- EXERCISE DETAILS -
Begin your copy at the line with "Sort table by Clocked Hours column" in the records below and end it at the line with "How do I perform: Apply", restating each line word for word; omit the pictures.

DATA FOR ANALYSIS START

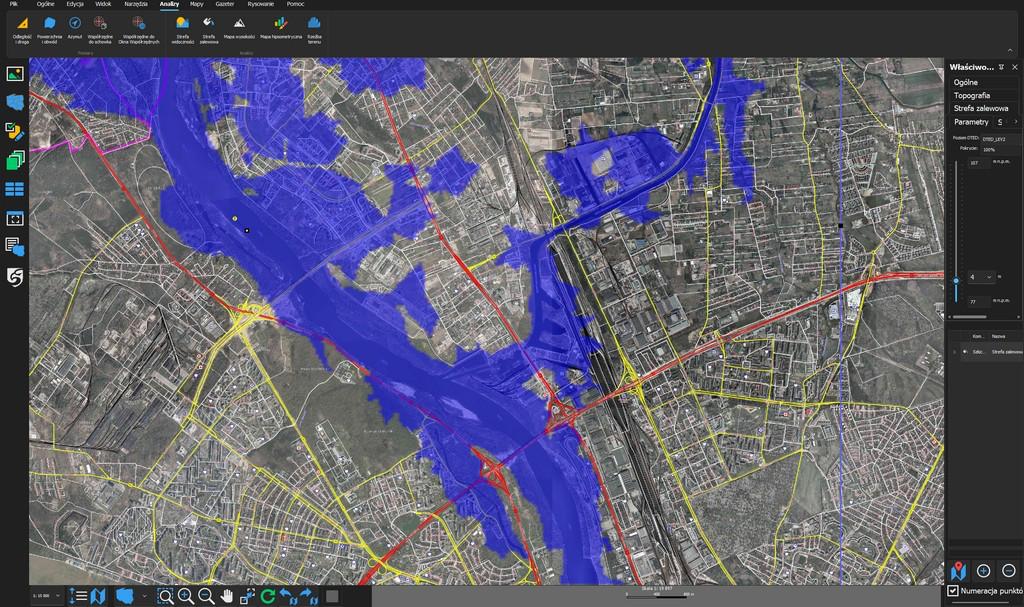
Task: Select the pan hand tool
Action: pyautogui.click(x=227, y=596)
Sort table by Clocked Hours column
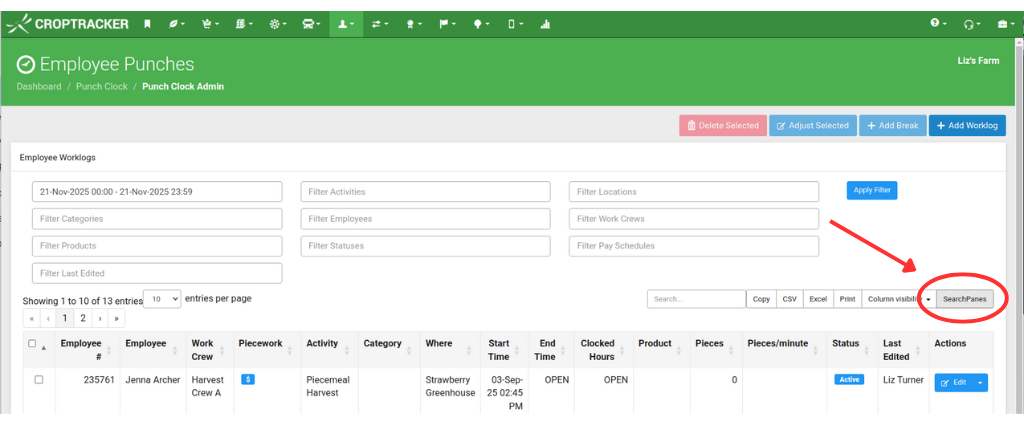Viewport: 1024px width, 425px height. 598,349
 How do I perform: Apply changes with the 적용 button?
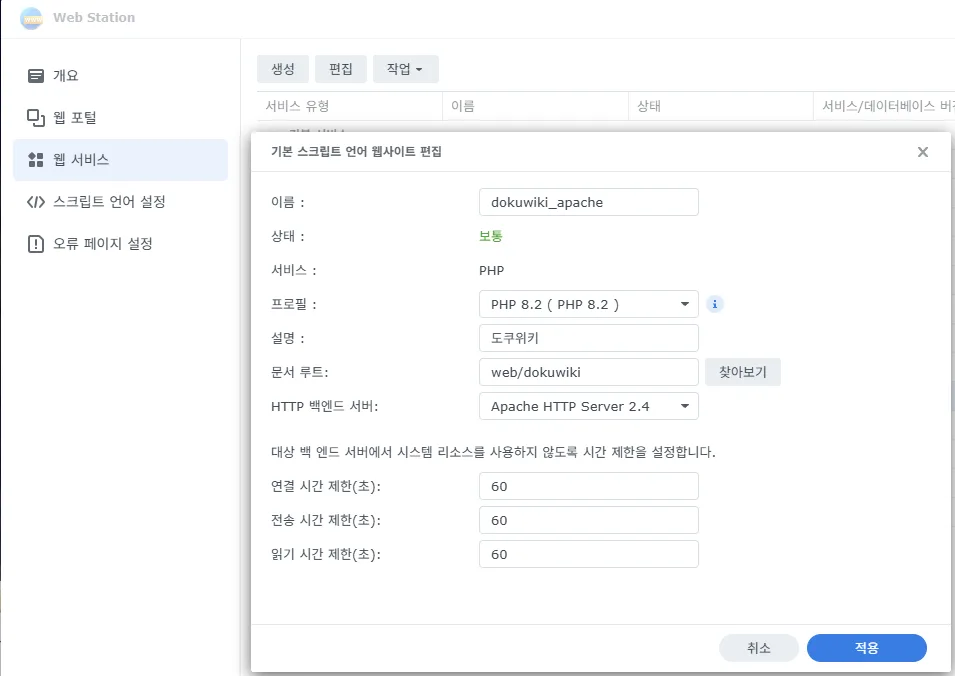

DATA FOR ANALYSIS END
DATA FOR ANALYSIS START

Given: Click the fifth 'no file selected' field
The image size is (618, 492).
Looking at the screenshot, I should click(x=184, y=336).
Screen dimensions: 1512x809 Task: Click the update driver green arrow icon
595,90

DATA FOR ANALYSIS END

- RESPONSE TO THIS TASK -
Sort table by Clocked Hours column
Viewport: 1024px width, 425px height. 598,349
 How do I perform: Apply changes with the 적용 button?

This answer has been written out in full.